NOW AVAILABLE! XomeDxSlice – EB
Using whole exome capture and sequencing, ALL of the known genes for the various forms of Epidermolysis Bullosa (Dystrophica, Simplex, Junctional) can be analyzed at one time, achieving substantial savings in both cost and time, with little loss of sensitivity. While XomeDxSlice-EB is appropriate for most cases of EB, for patients with a clinical diagnosis of Dowling-Meara, Koebner, Weber-Cockayne or other suspected forms of EB Simplex, it may be more cost-effective and provide increased sensitivity to perform test #168 (KRT5/14 Hot Spots) first . If this test is negative, reflex to XomeDxSlice- EB is available, and a discount for the cost of test #168 will be applied.

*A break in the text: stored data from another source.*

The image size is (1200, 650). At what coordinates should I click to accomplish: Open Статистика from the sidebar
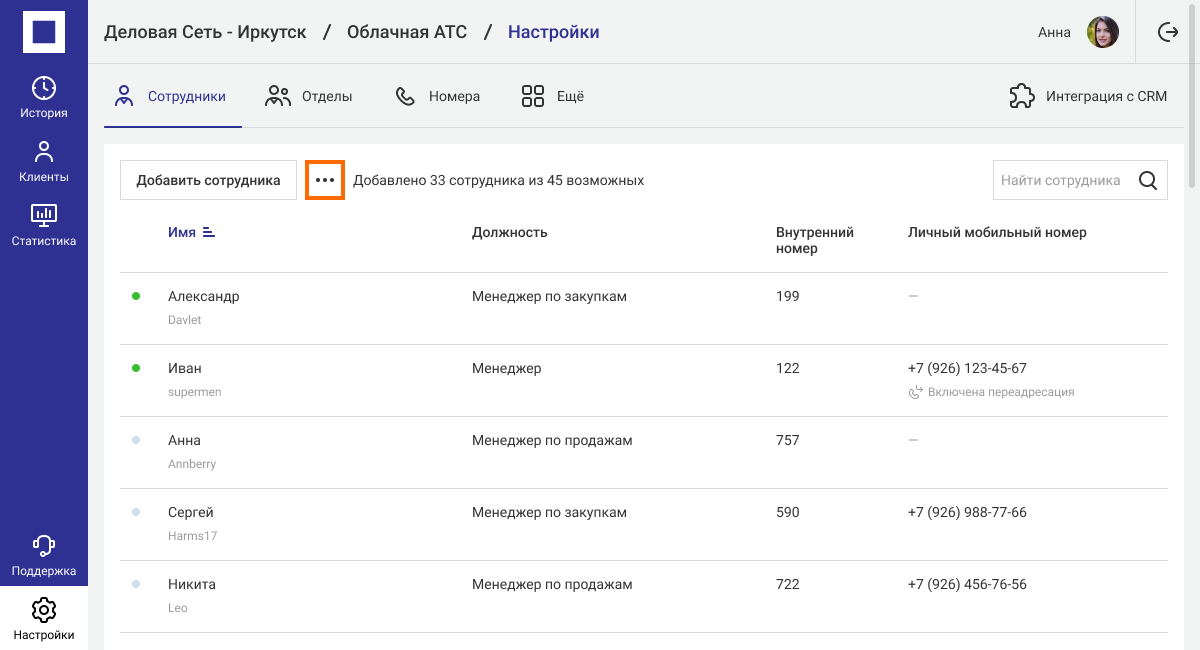[x=43, y=225]
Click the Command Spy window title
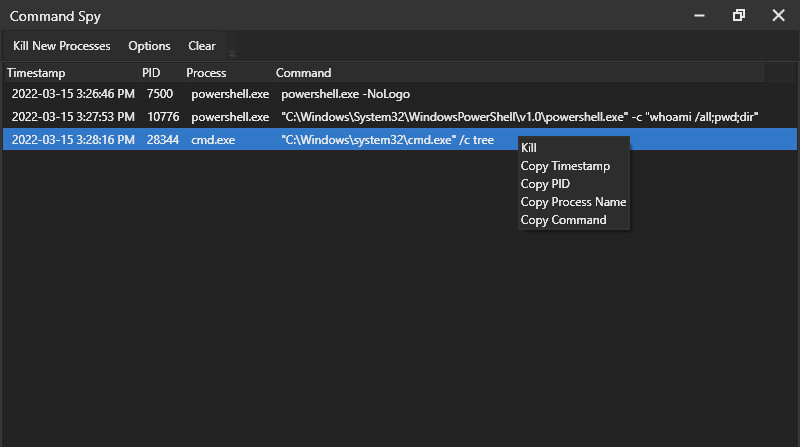The width and height of the screenshot is (800, 447). 55,16
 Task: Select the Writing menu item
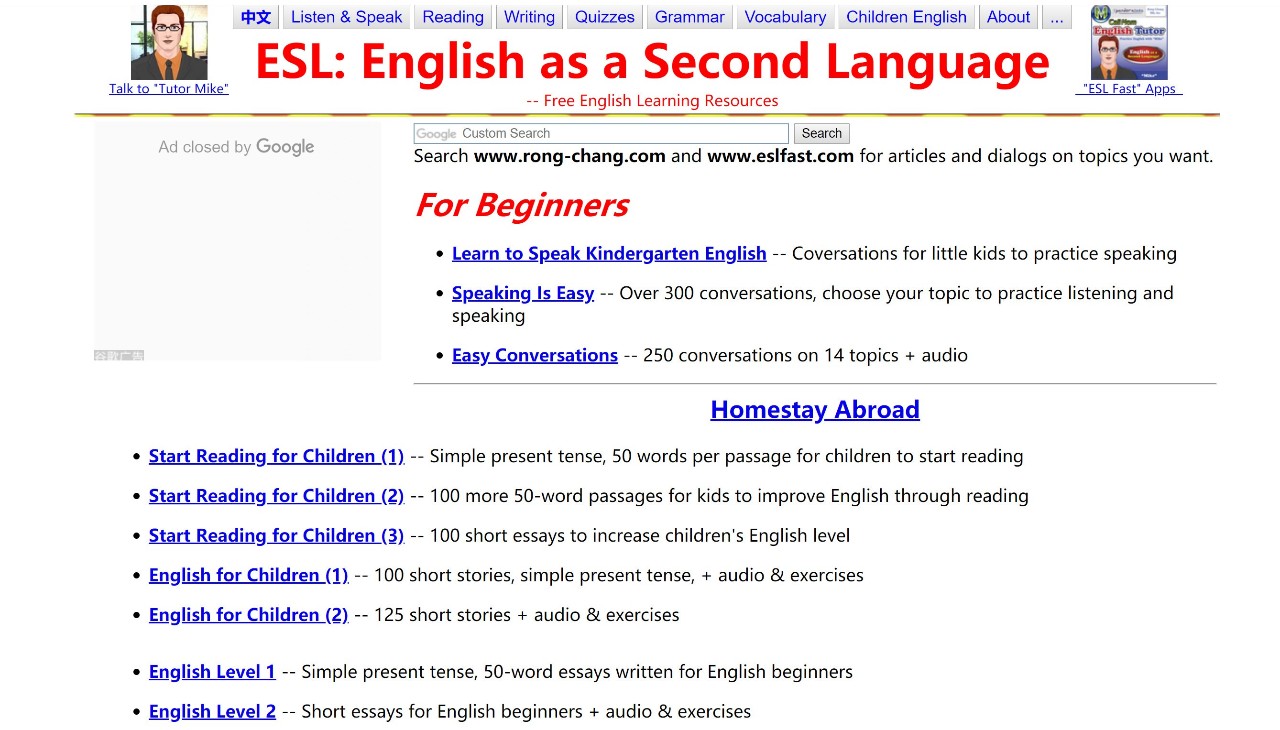(x=529, y=17)
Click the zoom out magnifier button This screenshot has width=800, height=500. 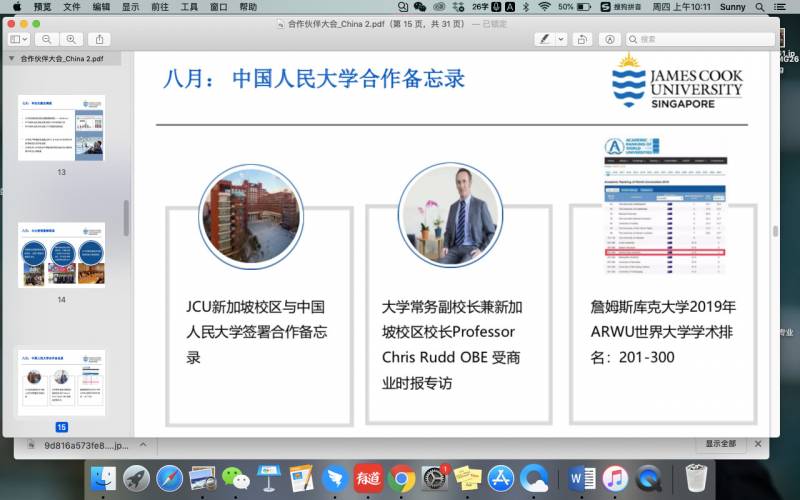pyautogui.click(x=47, y=39)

EBS is a heterogeneous disorder with a spectrum of severity from very mild blistering localized to hands and feet to more severe generalized blistering, which can be severe and even life threatening especially in the neonatal period. There are also variants such as EBS with mottled pigmentation, which are associated with a two known mutations in the keratin 5 gene. Autosomal dominant and recessive forms have been reported and de novo mutations are not uncommon. Diagnosis of EBS should be made with a skin biopsy studied by immunohistochemistry and or electron microscopy before mutation detection is undertaken. GeneDx requests that the referring physician contact Beutner Laboratories in Buffalo, NY (716-838-0549) to arrange for immunohistochemical analysis of a skin biopsy from the affected individual.
Mutations in the keratin genes are identified first by examination of mutational hotspots from genomic DNA from buccal swabs or a blood sample. If no mutation is found on this preliminary screen, the remainder of the coding sequence of the KRT5 and KRT14 gene will be analyzed. Such sequencing analysis of the KRT5 and KRT14 genes will identify 75-80% of EBS mutations. Additionally, sequencing of the coding region and splice sites of the PLEC1 gene is offered in two tiers. Tier 1 comprises exons 31 and 32, while Tier 2 includes sequence analysis of the remaining 30 exons. The sensitivity of PLEC1 testing in patients with EBS has not been well established since the number of cases described is small. The remaining 20% of EBS patients may have mutations in other undisclosed genes. Once a mutation is identified in an affected individual, mutation-specific testing of other family members and prenatal diagnosis is available.